Visit Seagrove, the largest community of potters with the longest continual history of pottery making in the United States. The ceramic history of the area began with the abundant and diverse natural clay deposits found in the area. Native American's were first to discover this resource and used it for both functional and ceremonial objects.
The first immigrant potters, mostly English and German, arrived in the late 18th century from Pennsylvania and Virginia. They probably settled first in the areas closest to the Great Wagon Road, which ran from Pennsylvania to Georgia, later migrating to Seagrove. Potters arriving in Seagrove in the late 1700s were quick to realize the value of the local clay first making redware that fired to a reddish orange color. By the first half of the 19th century, many potters had switched to making the higher fired salt glazed stoneware. The building of the old Plank Road, and later the emerging railroad system, gave potters access to even wider markets and helped to establish Seagrove's reputation as a pottery town.
The combination of modern food preparation methods and the Industrial Revolution were devastating to the potters. Because of their remote rural location and the local whiskey distilling industry, they were able to survive, but were eventually crippled by the effects of Prohibition.
Driven by economic necessity, lack of other job opportunities, family pride, and their love of clay, many potters worked on against the odds. Those who persisted in the Seagrove area were joined in the early 20th century by Raleigh couple Jacques and Juliana Busbee, who appreciated the local craftsmanship and used their marketing skills to promote Seagrove to a wider market. The increase in travel by wealthier Americans and the new availability of non-local ceramic materials all contributed to changes in Seagrove pottery styles and collectors embraced this work. By the late 1920s, Seagrove pottery was well-known from the galleries of New York to the garden shops of Florida.
World War II ushered in a new era for Seagrove. In addition to sending a generation of potters off to war, some of the materials for the new glazes were unavailable. By now it was obvious that flexibility and change were essential elements of the Seagrove tradition, and the potters faced these changes with confidence. The immediate solution was high volume production of small pieces for the wholesale gift market. A potter might produce more than 500 pieces each day, all in the same shape and size.
Throughout the 1950s, potters worked together to promote the area. The 1960s and 70s were characterized by social changes across America with the 1976 Bicentennial Celebration bringing a renewed interest in handcrafts. The development of ceramic arts programs by nearby community colleges led to the training of many area residents and Seagrove potters continued to train their children or other interested apprentices. Studio artists began to settle in the area bringing visible changes throughout the remainder of the 20th century.
In 1982, local citizens, recognizing the strength of continuing to preserve the history and heritage of their craft, began to celebrate annually the weekend before Thanksgiving by organizing the Seagrove Pottery Festival.
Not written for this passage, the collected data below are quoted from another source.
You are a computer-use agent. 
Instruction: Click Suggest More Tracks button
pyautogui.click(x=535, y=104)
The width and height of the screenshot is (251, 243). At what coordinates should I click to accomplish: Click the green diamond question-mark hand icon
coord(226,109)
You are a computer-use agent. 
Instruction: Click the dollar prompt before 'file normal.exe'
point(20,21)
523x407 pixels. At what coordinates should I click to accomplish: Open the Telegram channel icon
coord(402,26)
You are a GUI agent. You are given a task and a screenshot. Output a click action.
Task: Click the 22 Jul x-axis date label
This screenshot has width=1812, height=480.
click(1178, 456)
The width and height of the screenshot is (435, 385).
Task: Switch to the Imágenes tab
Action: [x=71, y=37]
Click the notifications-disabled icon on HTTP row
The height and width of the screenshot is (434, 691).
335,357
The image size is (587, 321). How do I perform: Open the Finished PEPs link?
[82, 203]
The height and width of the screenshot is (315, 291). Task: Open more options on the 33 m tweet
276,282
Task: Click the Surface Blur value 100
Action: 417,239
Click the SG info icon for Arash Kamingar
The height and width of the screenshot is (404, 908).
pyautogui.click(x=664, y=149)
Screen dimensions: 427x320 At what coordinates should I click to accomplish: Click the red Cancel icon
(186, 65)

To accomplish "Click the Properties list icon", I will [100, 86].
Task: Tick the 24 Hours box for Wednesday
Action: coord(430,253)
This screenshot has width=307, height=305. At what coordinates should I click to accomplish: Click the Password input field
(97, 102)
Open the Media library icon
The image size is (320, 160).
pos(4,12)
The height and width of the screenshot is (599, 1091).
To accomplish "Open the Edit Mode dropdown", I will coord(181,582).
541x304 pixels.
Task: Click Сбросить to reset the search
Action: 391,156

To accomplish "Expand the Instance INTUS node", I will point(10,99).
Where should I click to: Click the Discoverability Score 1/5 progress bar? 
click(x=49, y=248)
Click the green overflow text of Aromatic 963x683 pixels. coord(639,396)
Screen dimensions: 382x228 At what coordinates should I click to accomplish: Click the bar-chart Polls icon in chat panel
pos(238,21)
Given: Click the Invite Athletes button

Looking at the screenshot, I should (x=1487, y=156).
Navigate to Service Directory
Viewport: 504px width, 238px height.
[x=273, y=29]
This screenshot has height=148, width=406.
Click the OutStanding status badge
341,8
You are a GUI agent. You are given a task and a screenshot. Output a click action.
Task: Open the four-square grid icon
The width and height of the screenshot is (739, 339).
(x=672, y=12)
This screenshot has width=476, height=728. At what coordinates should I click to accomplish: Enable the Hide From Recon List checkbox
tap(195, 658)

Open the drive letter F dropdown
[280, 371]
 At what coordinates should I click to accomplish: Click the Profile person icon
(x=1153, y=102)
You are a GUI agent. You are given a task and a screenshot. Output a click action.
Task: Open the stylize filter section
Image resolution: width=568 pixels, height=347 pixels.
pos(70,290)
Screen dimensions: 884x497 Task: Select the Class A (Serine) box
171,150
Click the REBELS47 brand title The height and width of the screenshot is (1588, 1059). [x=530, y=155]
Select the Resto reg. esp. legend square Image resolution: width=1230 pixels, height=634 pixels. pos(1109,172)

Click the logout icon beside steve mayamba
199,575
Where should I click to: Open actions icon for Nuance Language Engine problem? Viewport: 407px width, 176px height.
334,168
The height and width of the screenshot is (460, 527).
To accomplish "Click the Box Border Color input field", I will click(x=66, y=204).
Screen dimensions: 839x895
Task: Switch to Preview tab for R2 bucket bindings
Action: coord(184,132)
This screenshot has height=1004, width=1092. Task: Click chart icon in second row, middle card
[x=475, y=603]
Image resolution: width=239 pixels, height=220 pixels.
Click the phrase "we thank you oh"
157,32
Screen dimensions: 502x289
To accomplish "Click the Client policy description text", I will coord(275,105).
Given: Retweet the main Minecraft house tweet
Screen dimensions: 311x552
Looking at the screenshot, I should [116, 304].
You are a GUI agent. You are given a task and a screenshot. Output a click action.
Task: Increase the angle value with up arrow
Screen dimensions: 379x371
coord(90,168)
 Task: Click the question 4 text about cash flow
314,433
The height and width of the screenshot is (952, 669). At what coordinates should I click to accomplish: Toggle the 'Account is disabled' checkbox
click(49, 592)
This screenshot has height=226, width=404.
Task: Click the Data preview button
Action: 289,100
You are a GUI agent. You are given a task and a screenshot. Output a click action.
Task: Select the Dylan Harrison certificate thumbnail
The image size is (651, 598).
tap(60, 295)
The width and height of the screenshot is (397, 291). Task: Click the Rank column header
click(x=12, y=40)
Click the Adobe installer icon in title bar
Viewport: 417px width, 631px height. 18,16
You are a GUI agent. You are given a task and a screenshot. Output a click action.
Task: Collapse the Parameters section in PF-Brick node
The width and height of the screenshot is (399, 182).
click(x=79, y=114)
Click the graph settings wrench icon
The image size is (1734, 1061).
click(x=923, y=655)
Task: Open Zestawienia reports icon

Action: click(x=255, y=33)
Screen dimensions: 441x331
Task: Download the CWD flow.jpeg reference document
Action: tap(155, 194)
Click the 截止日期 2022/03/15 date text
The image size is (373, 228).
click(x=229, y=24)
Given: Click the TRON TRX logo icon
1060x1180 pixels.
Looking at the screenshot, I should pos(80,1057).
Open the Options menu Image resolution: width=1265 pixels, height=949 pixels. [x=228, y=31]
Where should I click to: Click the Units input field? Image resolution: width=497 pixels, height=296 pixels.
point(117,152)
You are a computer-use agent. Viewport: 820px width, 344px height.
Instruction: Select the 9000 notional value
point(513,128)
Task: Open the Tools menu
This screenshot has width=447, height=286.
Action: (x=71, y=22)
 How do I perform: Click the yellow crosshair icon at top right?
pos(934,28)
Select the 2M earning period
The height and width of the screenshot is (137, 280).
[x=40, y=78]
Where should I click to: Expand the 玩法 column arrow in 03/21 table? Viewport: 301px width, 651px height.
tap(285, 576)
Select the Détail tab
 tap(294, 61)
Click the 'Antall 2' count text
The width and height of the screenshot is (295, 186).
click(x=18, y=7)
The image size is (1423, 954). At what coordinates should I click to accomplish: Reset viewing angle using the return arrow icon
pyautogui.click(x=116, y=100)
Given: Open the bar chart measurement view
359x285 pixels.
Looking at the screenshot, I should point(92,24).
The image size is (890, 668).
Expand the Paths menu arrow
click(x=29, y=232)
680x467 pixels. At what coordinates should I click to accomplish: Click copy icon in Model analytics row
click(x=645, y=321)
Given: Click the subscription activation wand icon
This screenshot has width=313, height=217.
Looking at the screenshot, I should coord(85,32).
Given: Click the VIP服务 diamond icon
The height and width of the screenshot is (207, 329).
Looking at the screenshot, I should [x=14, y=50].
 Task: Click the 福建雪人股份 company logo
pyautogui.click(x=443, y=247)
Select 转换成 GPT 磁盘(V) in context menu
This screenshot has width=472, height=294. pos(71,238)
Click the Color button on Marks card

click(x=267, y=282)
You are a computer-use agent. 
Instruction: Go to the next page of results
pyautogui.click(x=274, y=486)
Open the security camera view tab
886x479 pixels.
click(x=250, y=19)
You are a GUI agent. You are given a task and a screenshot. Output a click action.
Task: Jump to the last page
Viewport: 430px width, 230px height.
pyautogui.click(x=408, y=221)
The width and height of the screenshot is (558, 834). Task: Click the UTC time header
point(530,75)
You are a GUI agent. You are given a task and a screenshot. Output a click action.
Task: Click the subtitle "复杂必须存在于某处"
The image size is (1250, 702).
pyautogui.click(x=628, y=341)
This festival weekend has now grown to include both the Seagrove Pottery Festival and the Celebration of Seagrove Potters.
Today, Seagrove is known as the handmade pottery capital of the United States where artisans create handcrafted pottery inspired by the same traditions that began here more than 200 years ago. With nearly 100 shops and galleries scattered throughout the area, you will find everything from traditional tableware to folk and collectible art pieces and historical reproductions. For a complete list of shops and galleries, click here - Seagrove Pottery Directory.
Other local area attractions include the Museum of North Carolina Traditional Pottery where visitors can view displays from the surrounding area potteries, as well as pick up visitor guides and area maps. The North Carolina Pottery Center showcases the remarkable history and ongoing tradition of pottery making in North Carolina and provides visitor information for the Seagrove area. The historic Pisgah Covered Bridge, one of North Carolina's two remaining covered bridges, is a great spot for photography, picnics, and nature walks. Tour Seagrove Orchids, a working orchid nursery cultivating and offering nearly 220 different flowering species. Zoo City Motor Sports Park is a one and one-quarter mile outdoor motor cross track with a spectator area and is just minutes from downtown Seagrove.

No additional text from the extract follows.